Since it is quite an old library, and Szymon is too busy with a lot of awesome research, I’ve taken it upon myself to fork the library, put it on Github (it’s the cool thing to do now!) and start fixing things.
The project name is simply TriMesh2 fork, for lack of a better title, and to keep the reference to Szymon’s work very clear.

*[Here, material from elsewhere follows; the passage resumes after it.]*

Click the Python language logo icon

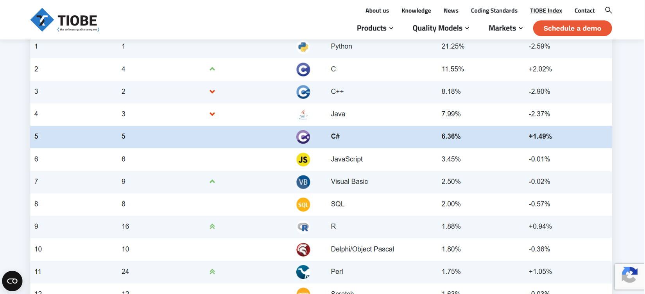pyautogui.click(x=303, y=47)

A lot of work was done pulling the project kicking and screaming into the modern MSVC compiler toolset, and I’m happy (most of) the tools compile under VS 2015 now.
A couple of improvements over the latest official (2.12) version:
- Full MSVC 2013 and 2015 compilation support
- 64-bit compilation support
- MSVC support for building all the tools (mesh_view, mesh_cat, mesh_filter)
- Win32/64 OpenMP compilation support
- Gluit / Freeglut fixes
- Lots of bug fixes / optimizations
- CPPCheck validation
Check it out at https://github.com/Forceflow/trimesh2.
If you’re just interested in loading .obj files into your project, TriMesh2 – though great! – might be overkill – I would suggest using Syoyo Fujita’s excellent and impressive tinyobjloader for that.
In addition to the library itself, the following utility programs are included with TriMesh2
- mesh_view: a simple 3D mesh viewer
- mesh_make: create arbitrarily-tessellated meshes of various simple shapes
- mesh_filter: applies a variety of simple transformations to a mesh, such as converting formats, flipping faces, subdivision, smoothing, rigid-body transformations, etc.
- mesh_cc: list and/or extract connected components from a mesh
- mesh_cat: combine several meshes into a single file
- mesh_align: align 2 meshes using ICP
- mesh_shade: a few procedural shaders for adding per-vertex color
- mesh_check: check for some kinds of topological oddities (e.g., more than 2 faces at an edge) in a mesh file.
- mesh_crunch: quick-n-dirty mesh decimation using the Rossignac-Borrel method of vertex collapse
- mesh_info: print out some information about a mesh
- xf: create or compose transformations in .xf files
Note: The supplied mesh_view tool does what it says on the tin, but is still using “old” OpenGL functionality. It’s glBegin() and glVertex3f() all the way. Since Opengl 3.x, Khronos moved from a fixed-function pipeline to a programmable pipeline (read: shaders all the way), which is now the most efficient, and only non-deprecated way to use OpenGL. For more info, check the excellent LearnOpenGL tutorials!